**DATA PROVIDED**:

.....

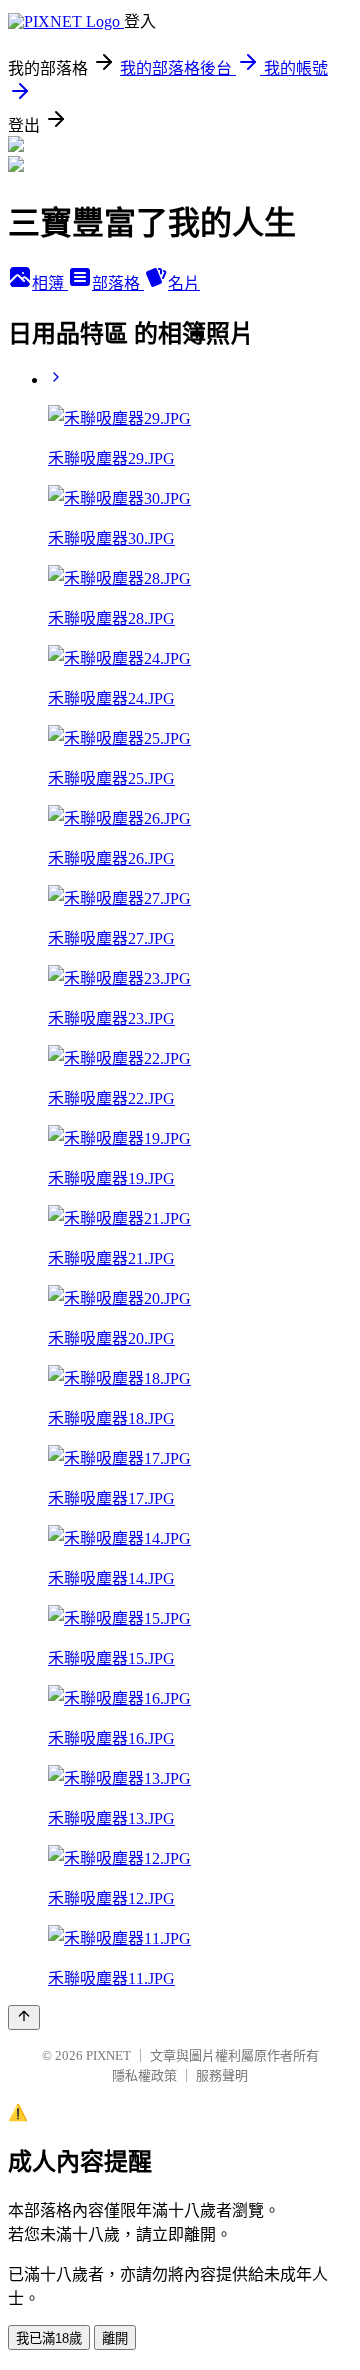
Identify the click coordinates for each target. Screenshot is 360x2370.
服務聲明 (222, 2075)
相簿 (50, 283)
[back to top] (24, 2017)
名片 (184, 283)
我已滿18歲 (49, 2338)
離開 (115, 2338)
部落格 (118, 283)
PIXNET (108, 2055)
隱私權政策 (144, 2075)
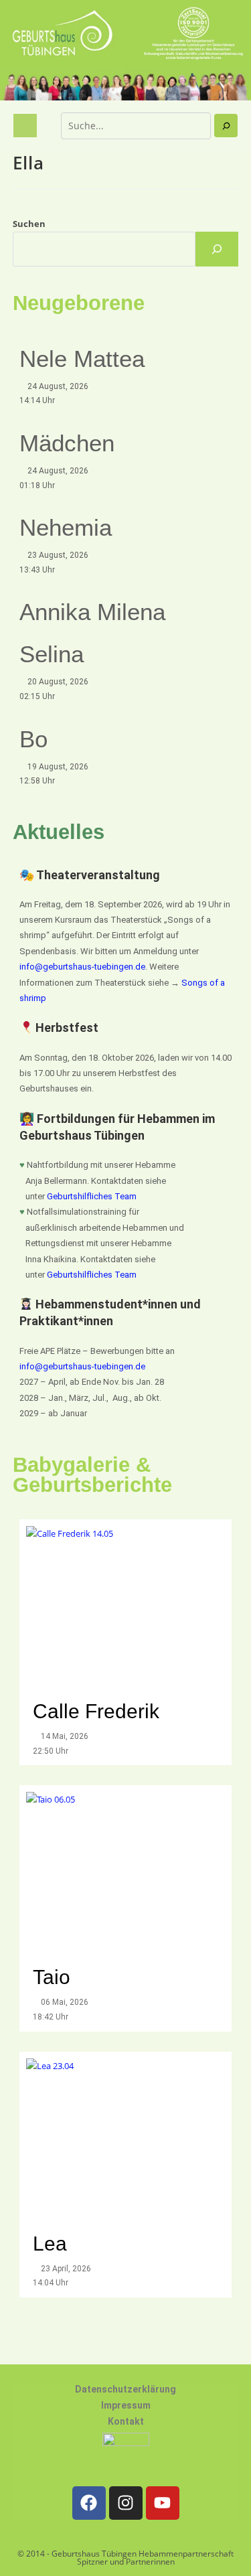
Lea (50, 2243)
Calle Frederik (99, 1711)
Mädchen (66, 443)
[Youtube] (162, 2503)
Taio (51, 1977)
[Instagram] (126, 2503)
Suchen (29, 224)
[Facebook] (89, 2503)
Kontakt (126, 2421)
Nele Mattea (82, 359)
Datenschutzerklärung (125, 2389)
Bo (33, 739)
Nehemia (65, 527)
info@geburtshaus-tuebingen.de (82, 967)
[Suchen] (226, 125)
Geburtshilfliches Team (92, 1196)
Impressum (126, 2405)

.....

**WHAT NEEDS TO BE DONE**:
Each record above must be returned exactly as written, with its pictures omitted.

**WRITTEN ANSWER**:
Identify the click coordinates for each target. Screenshot is 360x2370.
服務聲明 (222, 2075)
相簿 (50, 283)
[back to top] (24, 2017)
名片 (184, 283)
我已滿18歲 (49, 2338)
離開 (115, 2338)
部落格 (118, 283)
PIXNET (108, 2055)
隱私權政策 (144, 2075)
Lea (50, 2243)
Calle Frederik (99, 1711)
Mädchen (66, 443)
[Youtube] (162, 2503)
Taio (51, 1977)
[Instagram] (126, 2503)
Suchen (29, 224)
[Facebook] (89, 2503)
Kontakt (126, 2421)
Nele Mattea (82, 359)
Datenschutzerklärung (125, 2389)
Bo (33, 739)
Nehemia (65, 527)
info@geburtshaus-tuebingen.de (82, 967)
[Suchen] (226, 125)
Geburtshilfliches Team (92, 1196)
Impressum (126, 2405)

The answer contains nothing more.